Set problem: Write the rows below, from the line with "Task: Focus the" to the line with "Action: tap(480, 126)", as a JSON list of strings with one string per line, skipping blank lines and leaving out the pictures.

Excerpted data:
──────────
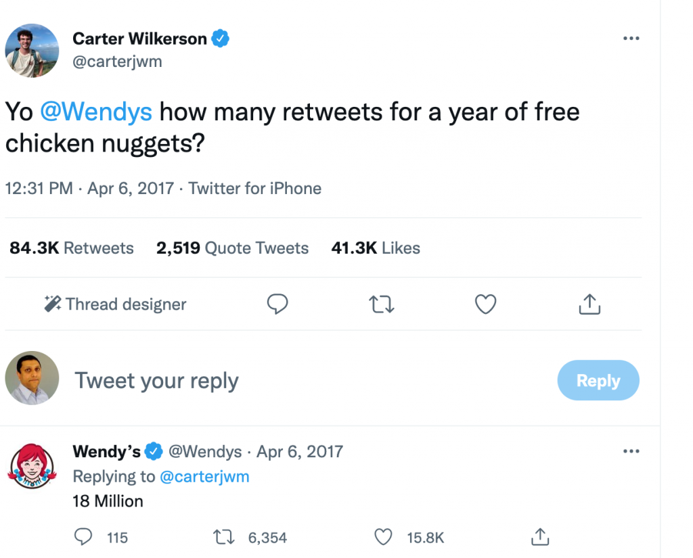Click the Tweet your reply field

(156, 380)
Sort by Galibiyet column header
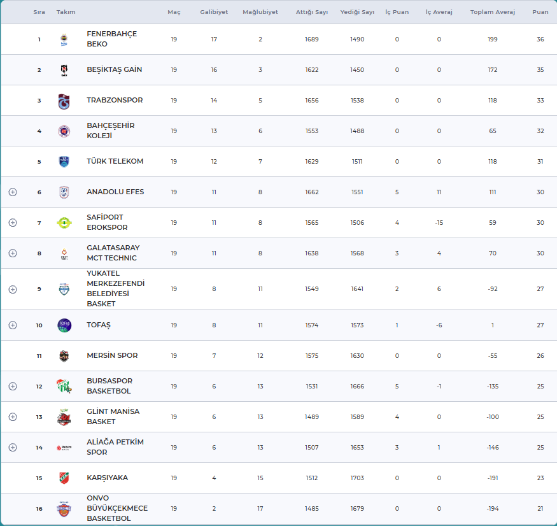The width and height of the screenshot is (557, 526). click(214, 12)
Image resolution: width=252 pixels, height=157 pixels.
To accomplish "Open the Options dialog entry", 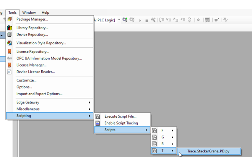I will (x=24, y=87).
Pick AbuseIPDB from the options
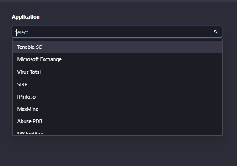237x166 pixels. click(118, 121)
──────────
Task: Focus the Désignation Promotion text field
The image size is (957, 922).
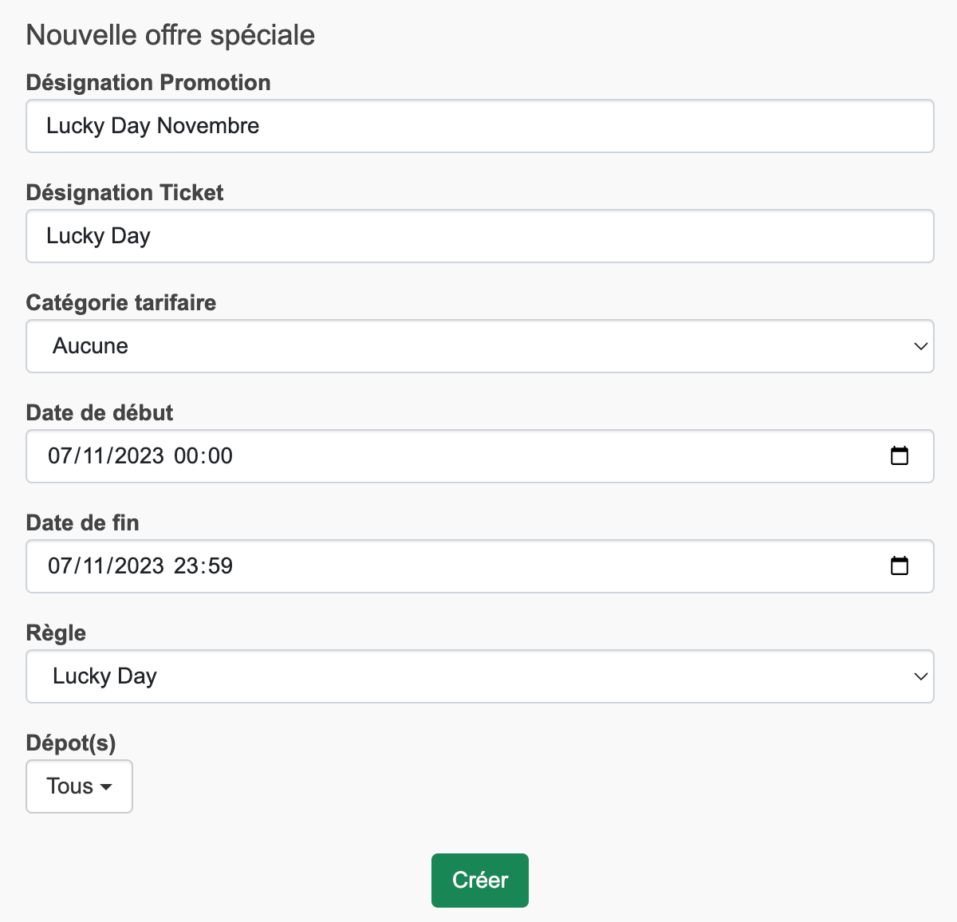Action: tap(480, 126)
──────────
Solution:
[
  "Task: Focus the Désignation Promotion text field",
  "The image size is (957, 922).",
  "Action: tap(480, 126)"
]